▶ **EXERCISE DATA**:
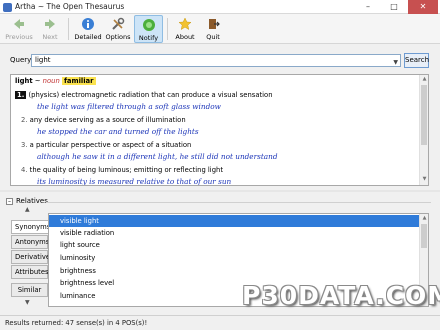  What do you see at coordinates (24, 145) in the screenshot?
I see `sense-number: 3.` at bounding box center [24, 145].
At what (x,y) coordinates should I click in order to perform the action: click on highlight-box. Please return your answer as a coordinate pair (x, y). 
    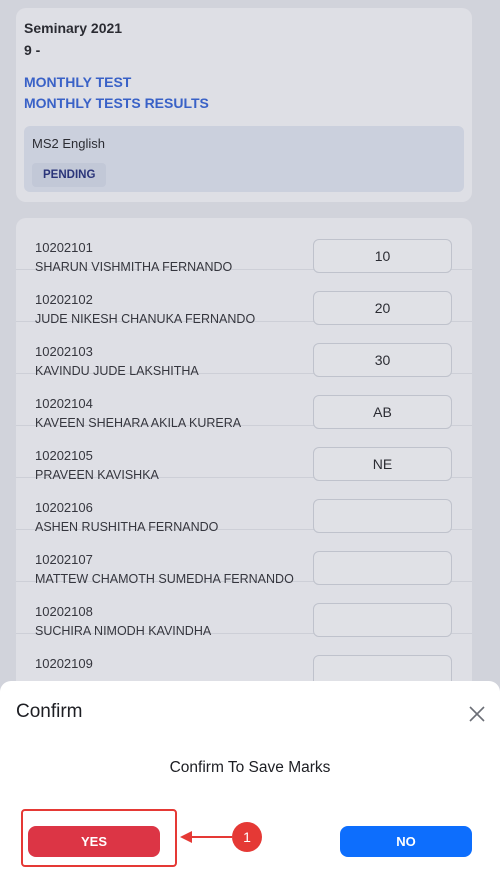
    Looking at the image, I should click on (99, 838).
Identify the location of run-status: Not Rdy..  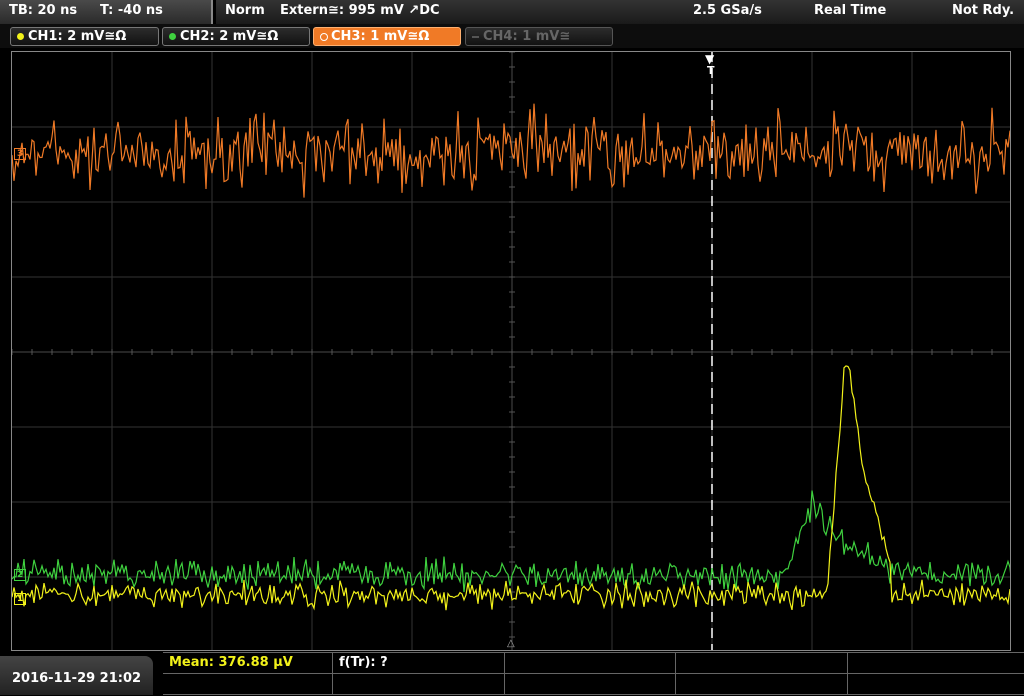
(984, 10).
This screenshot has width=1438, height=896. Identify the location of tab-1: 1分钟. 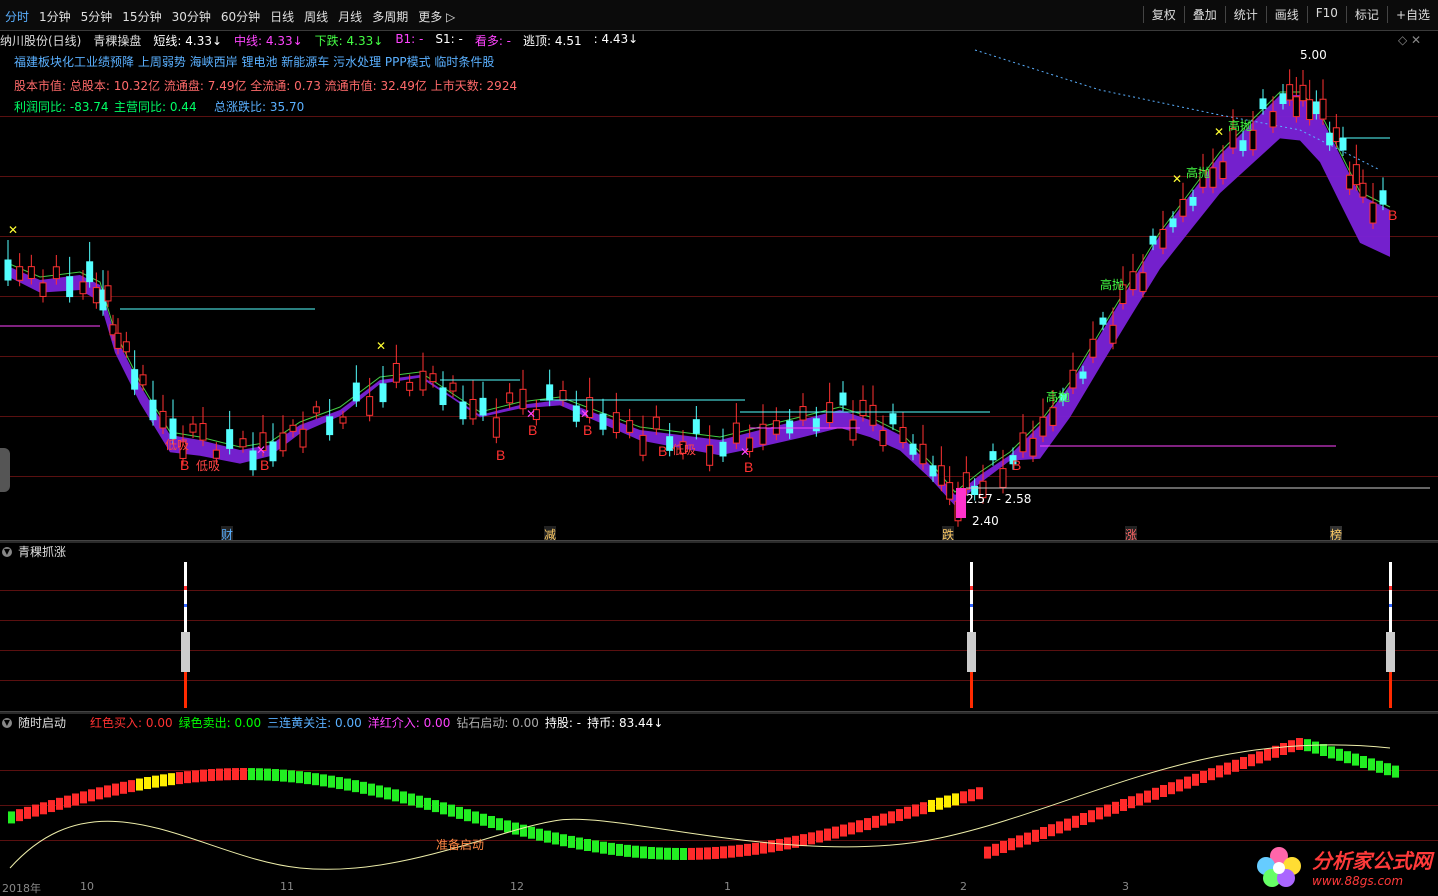
(55, 16).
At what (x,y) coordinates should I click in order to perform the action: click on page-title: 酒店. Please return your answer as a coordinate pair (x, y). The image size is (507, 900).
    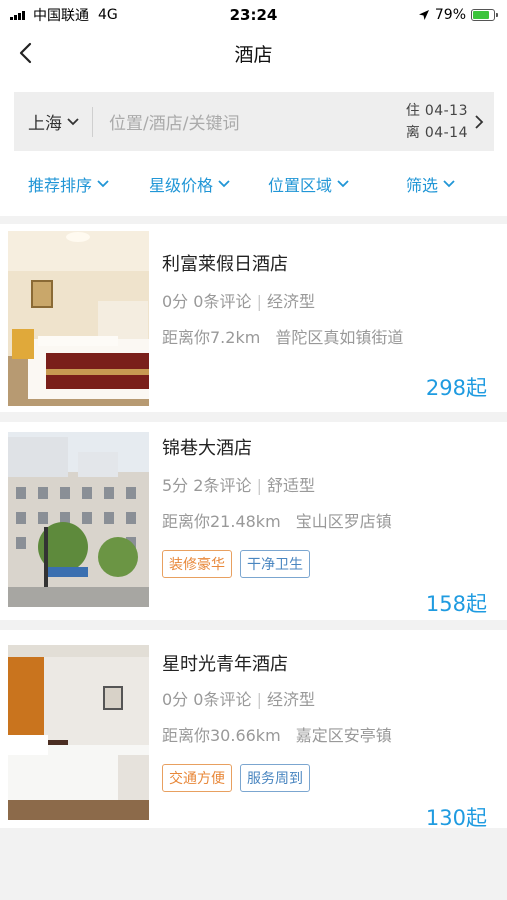
    Looking at the image, I should click on (254, 54).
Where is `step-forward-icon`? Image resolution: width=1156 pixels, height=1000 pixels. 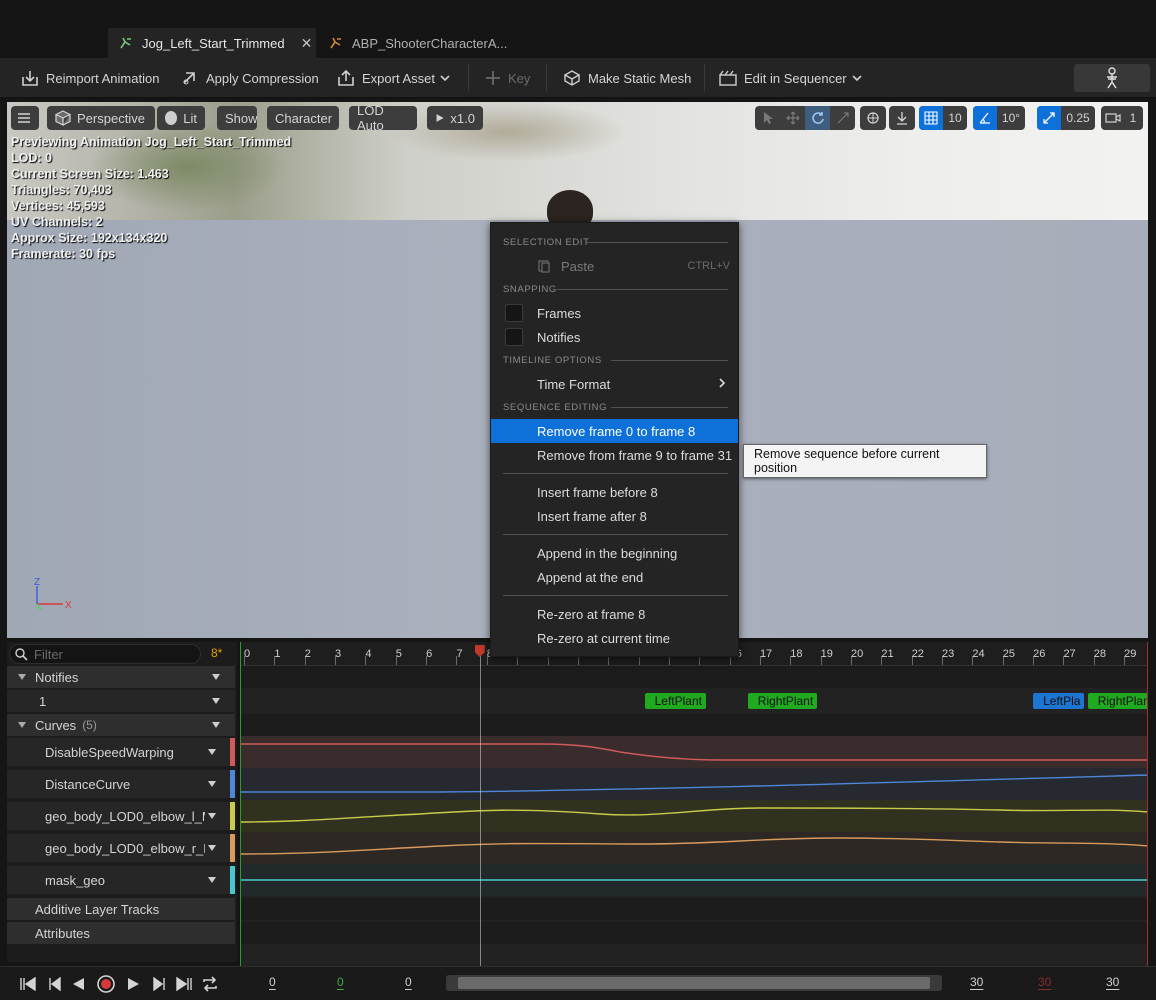
step-forward-icon is located at coordinates (160, 984).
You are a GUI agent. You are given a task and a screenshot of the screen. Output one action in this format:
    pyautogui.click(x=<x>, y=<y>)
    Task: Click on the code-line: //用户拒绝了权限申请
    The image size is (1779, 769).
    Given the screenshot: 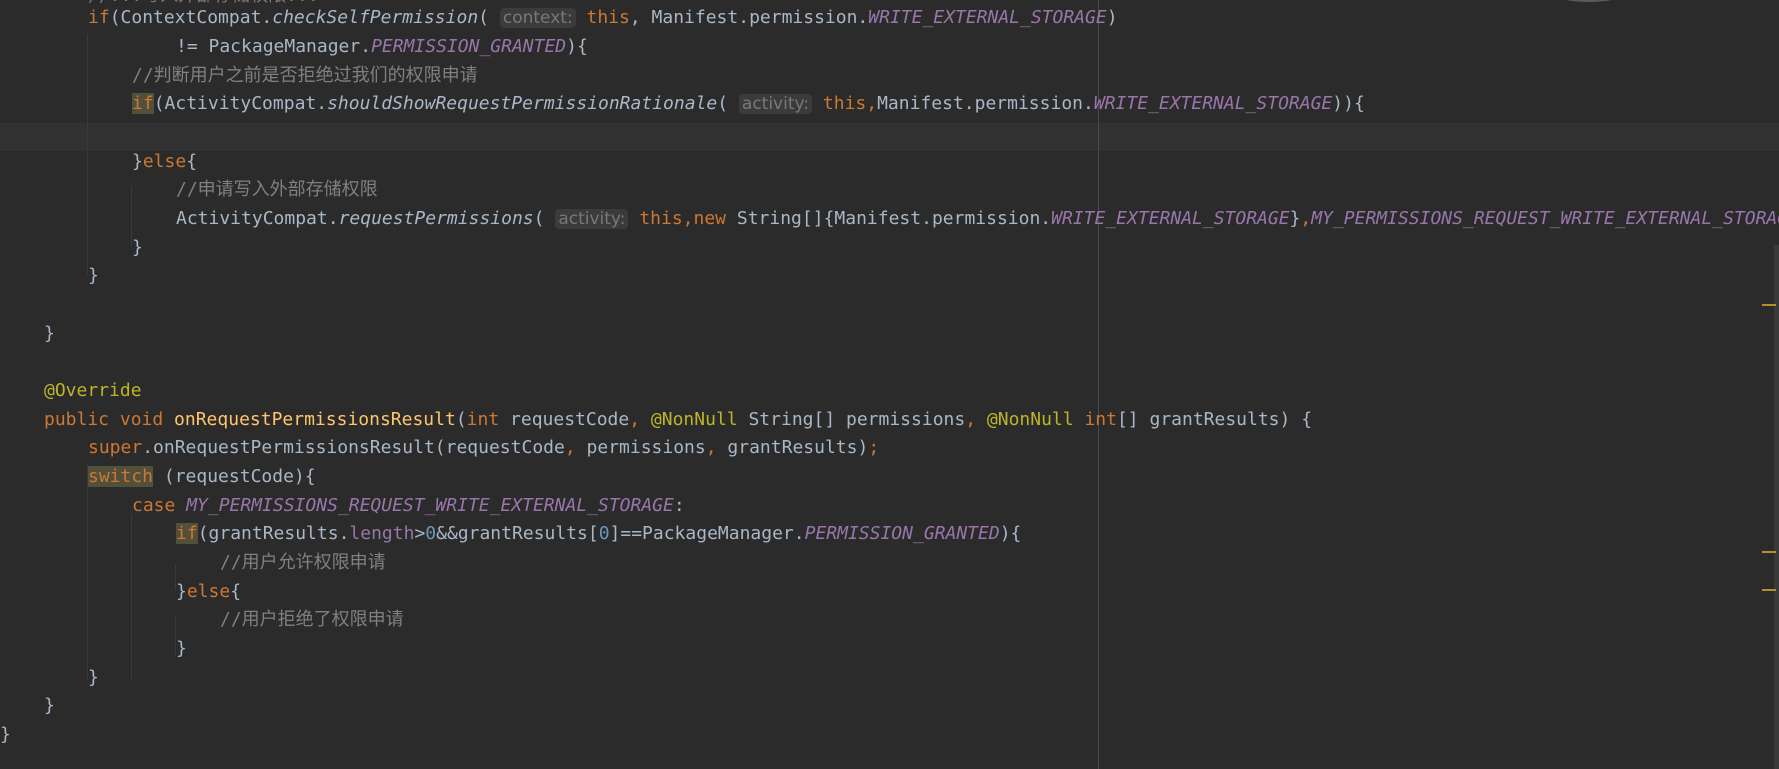 What is the action you would take?
    pyautogui.click(x=890, y=620)
    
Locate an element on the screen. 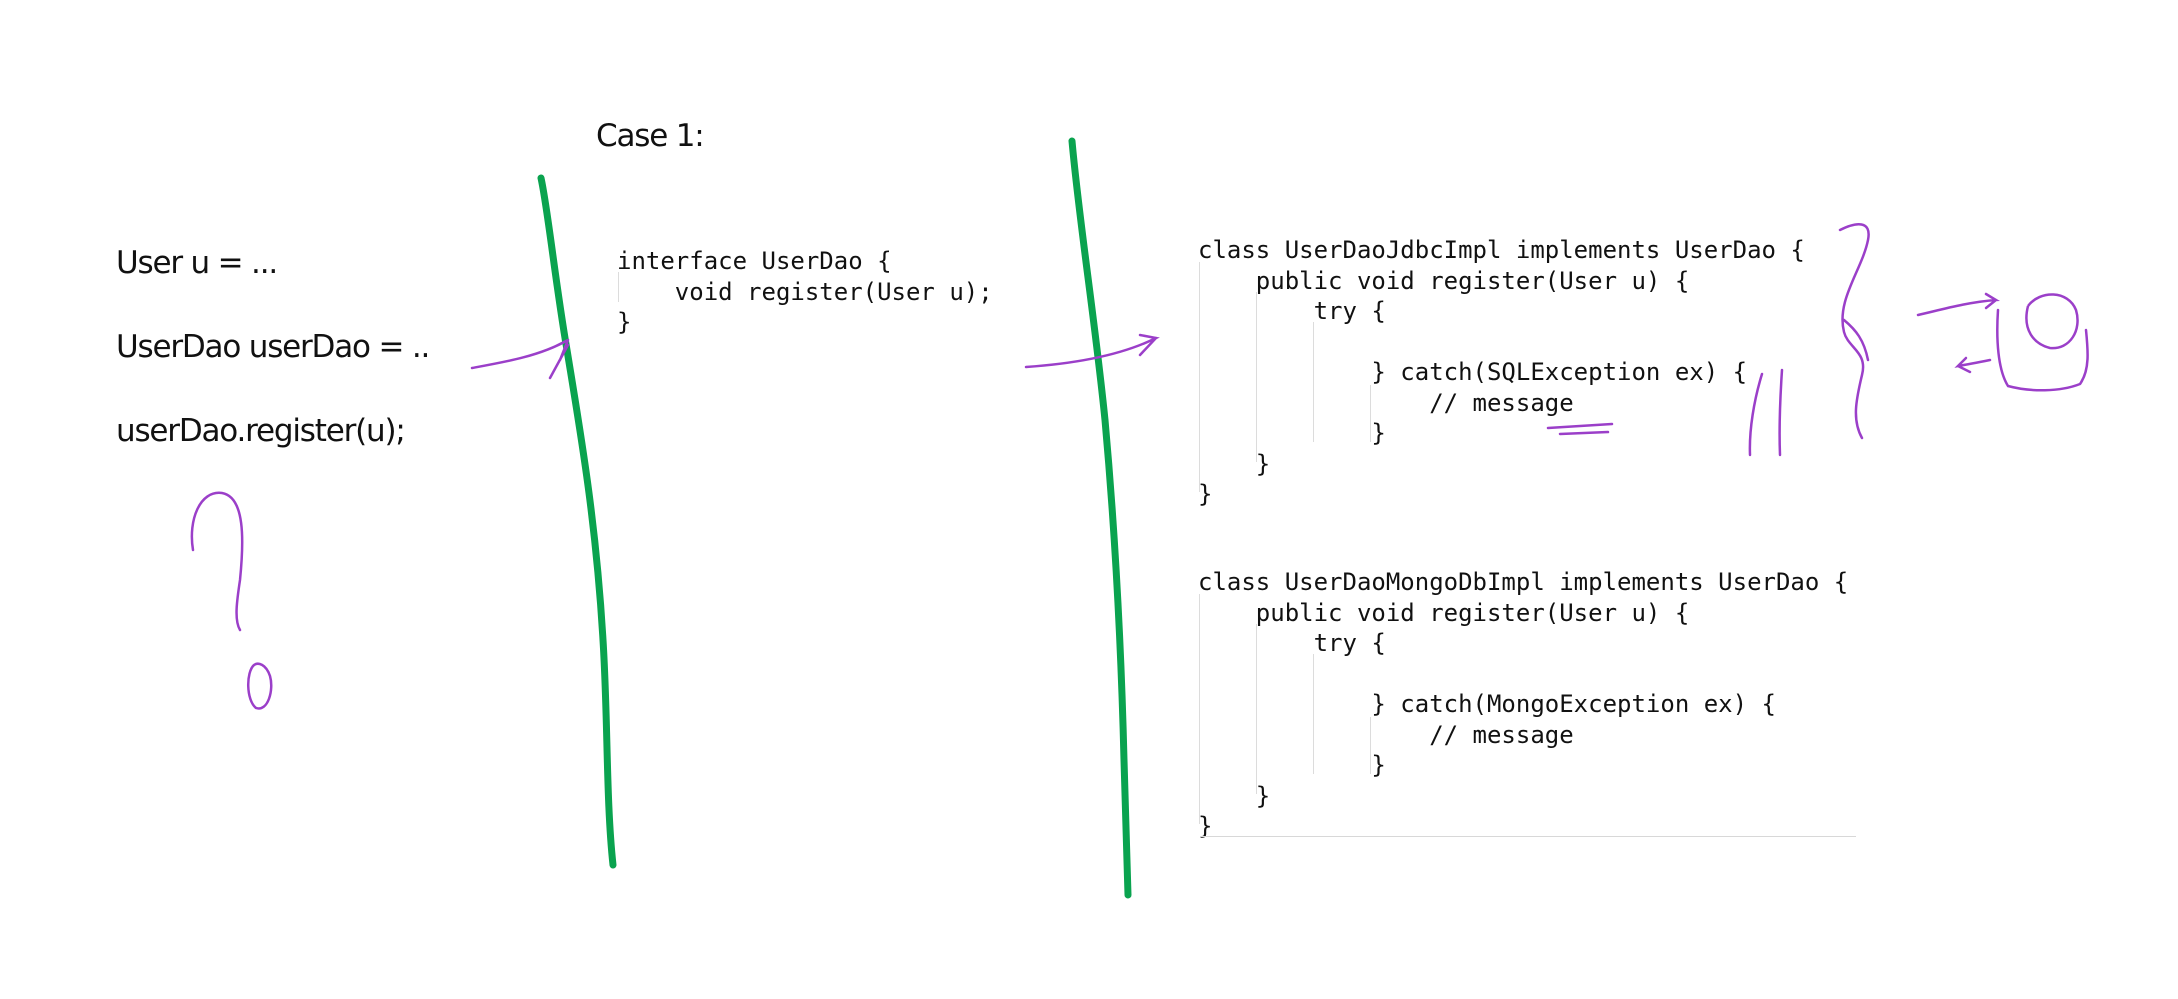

▶ **THE PROBLEM**:
Reproduce the material from its first line through the line containing "step-forward-icon is located", swapping "coordinate pair" for "number pair" and leaving everything else as is. Omit the pictures.

▶ **FINISHED TASK**:
  What do you see at coordinates (24, 145) in the screenshot?
I see `sense-number: 3.` at bounding box center [24, 145].
At what (x,y) coordinates should I click in order to perform the action: click on highlight-box. Please return your answer as a number pair (x, y). 
    Looking at the image, I should click on (99, 838).
Identify the location of run-status: Not Rdy..  
(984, 10).
This screenshot has width=1438, height=896. Identify the location of tab-1: 1分钟. 
(55, 16).
At what (x,y) coordinates should I click in order to perform the action: click on page-title: 酒店. Please return your answer as a number pair (x, y). The image size is (507, 900).
    Looking at the image, I should click on (254, 54).
Where is `step-forward-icon`? Image resolution: width=1156 pixels, height=1000 pixels. 
step-forward-icon is located at coordinates (160, 984).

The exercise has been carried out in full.